* DATA TO PROCESS
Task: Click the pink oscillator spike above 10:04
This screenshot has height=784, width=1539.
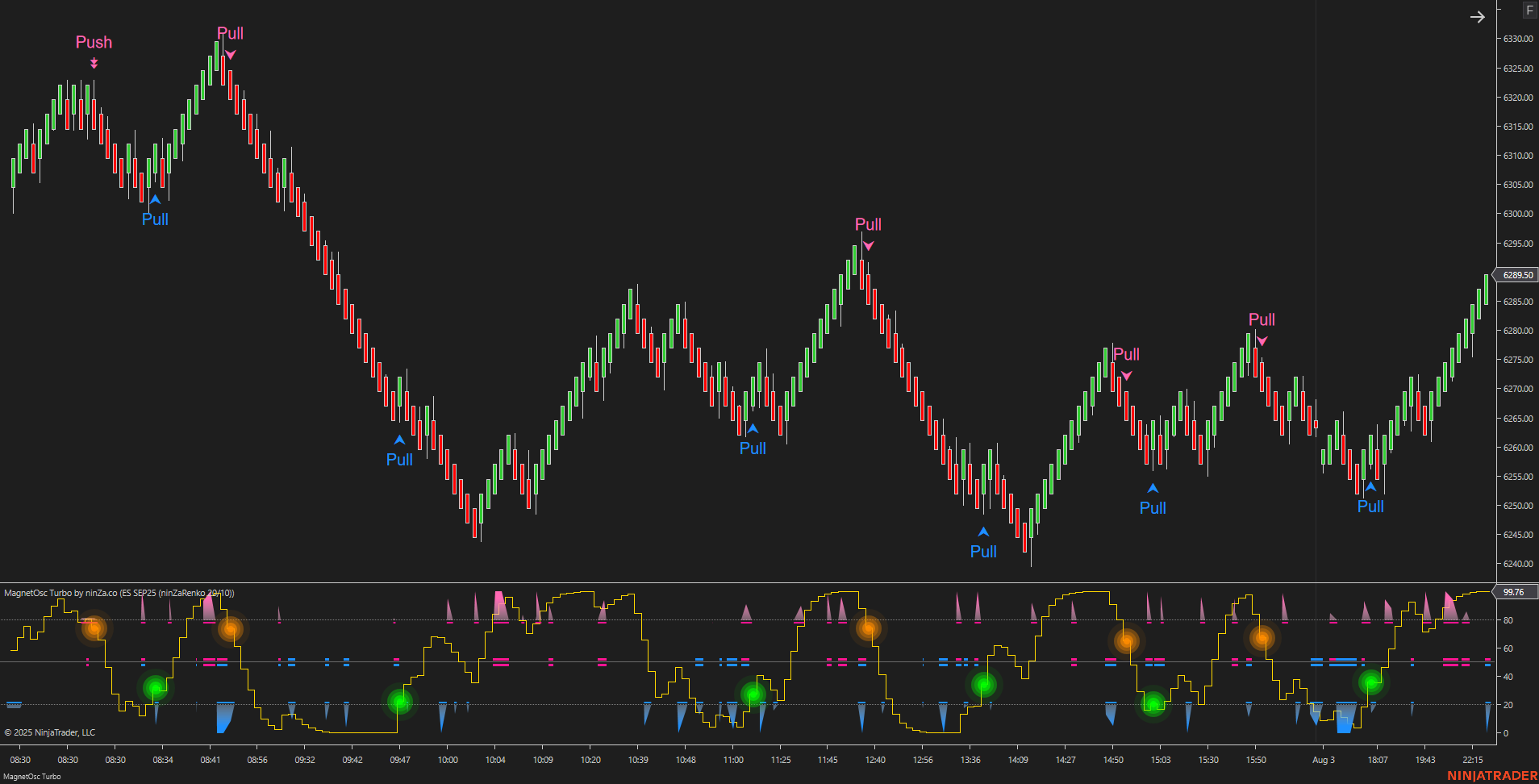Action: pos(500,603)
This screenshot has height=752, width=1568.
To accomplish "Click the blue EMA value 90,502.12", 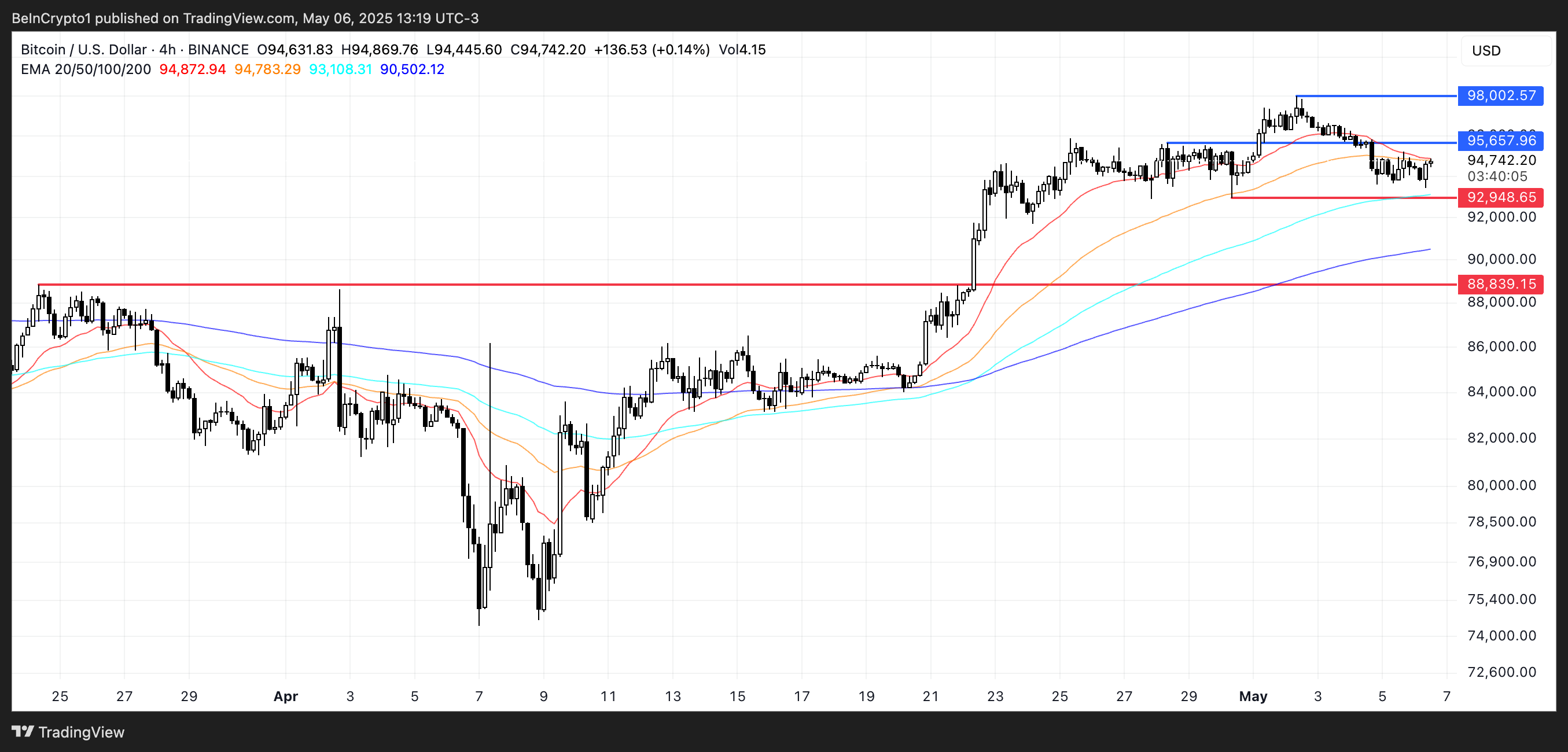I will 412,69.
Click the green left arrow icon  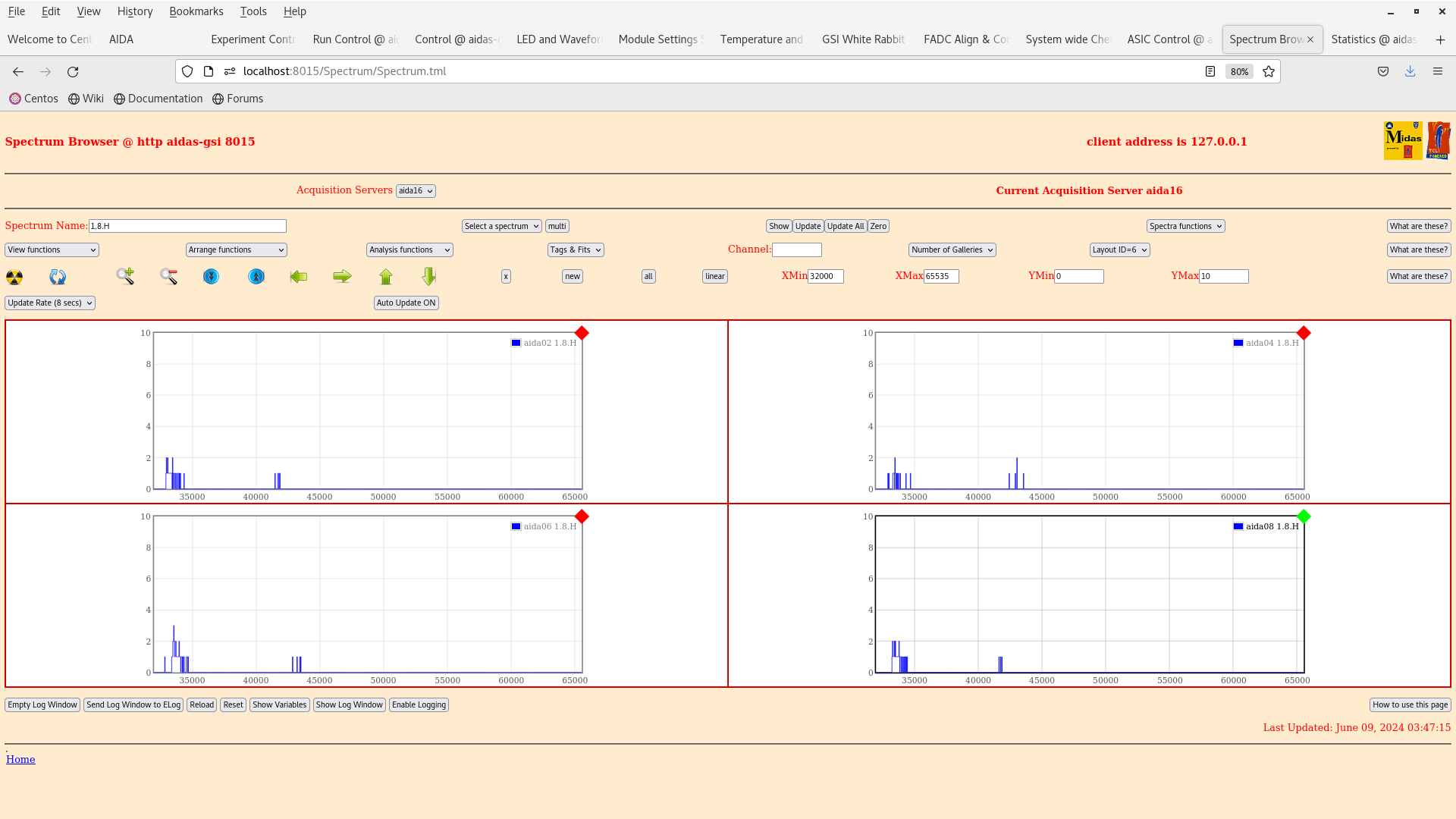pos(299,277)
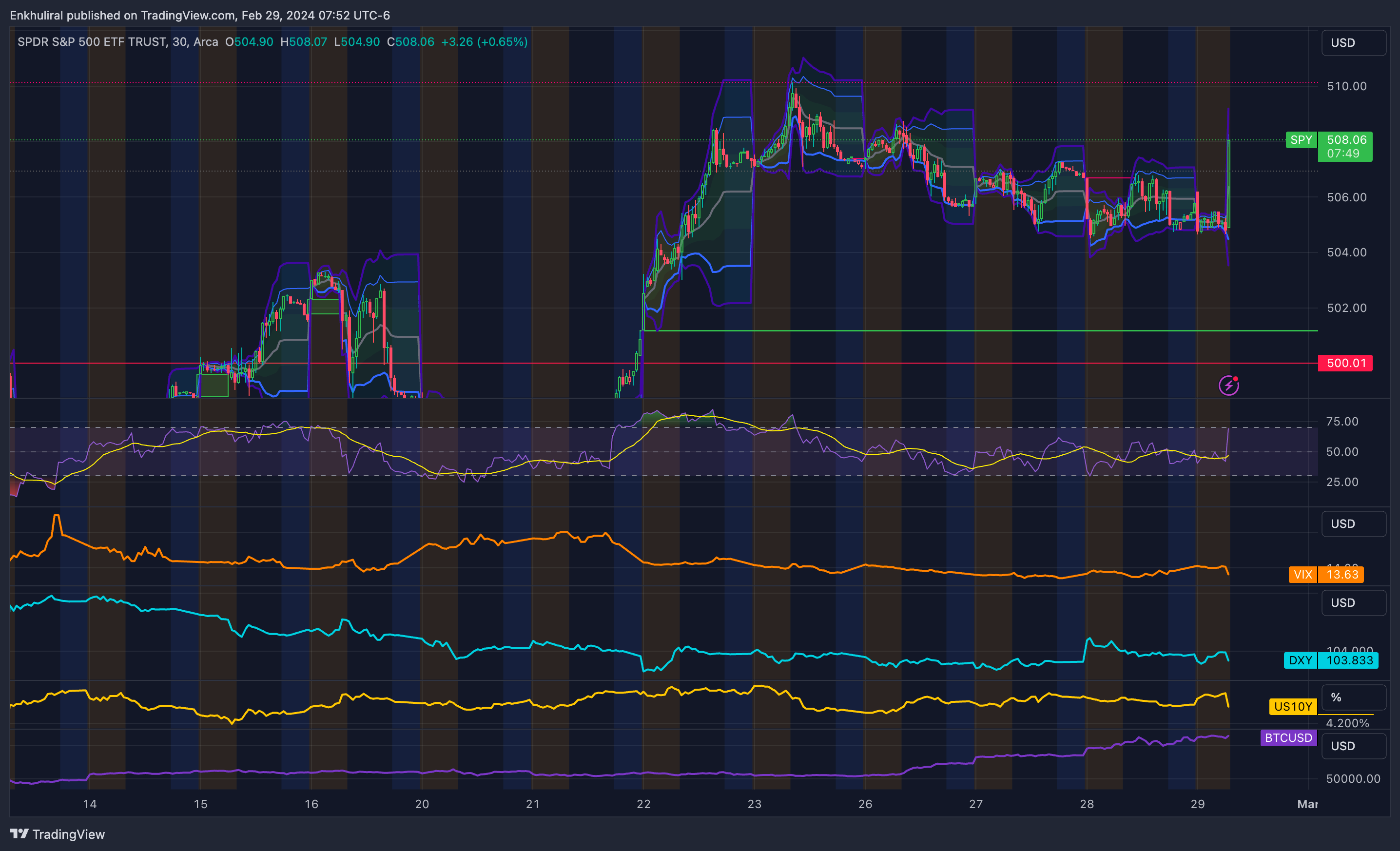1400x851 pixels.
Task: Click the orange VIX symbol tag
Action: click(1303, 574)
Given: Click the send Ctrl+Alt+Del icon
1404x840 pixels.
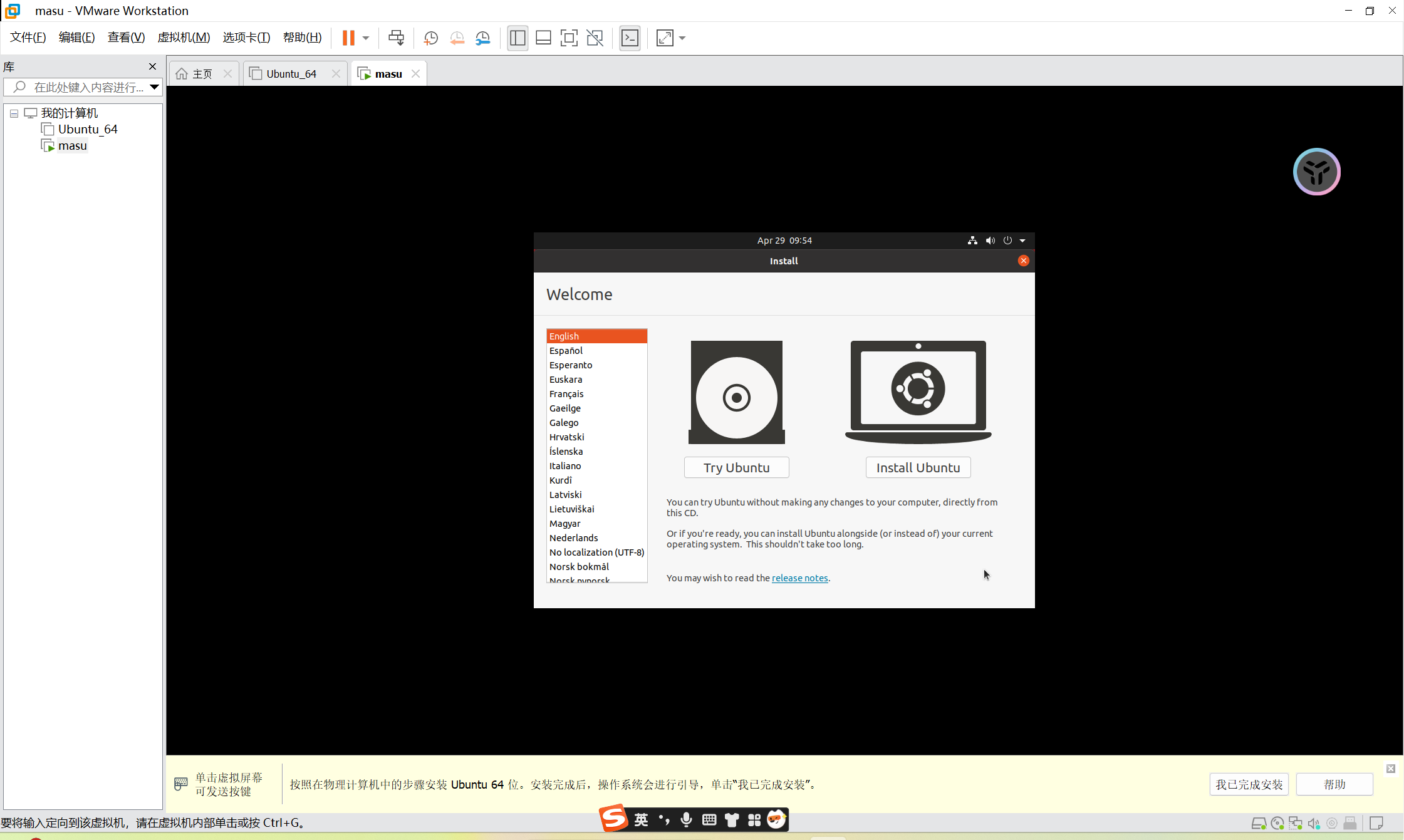Looking at the screenshot, I should 396,38.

* EXERCISE DIRECTIONS
The lines wanted run from the line containing "Given: Click the send Ctrl+Alt+Del icon" through the end of the entries; return them exactly, both ends included, and keep pictures out.

* TASK RESPONSE
Given: Click the send Ctrl+Alt+Del icon
1404x840 pixels.
Looking at the screenshot, I should 396,38.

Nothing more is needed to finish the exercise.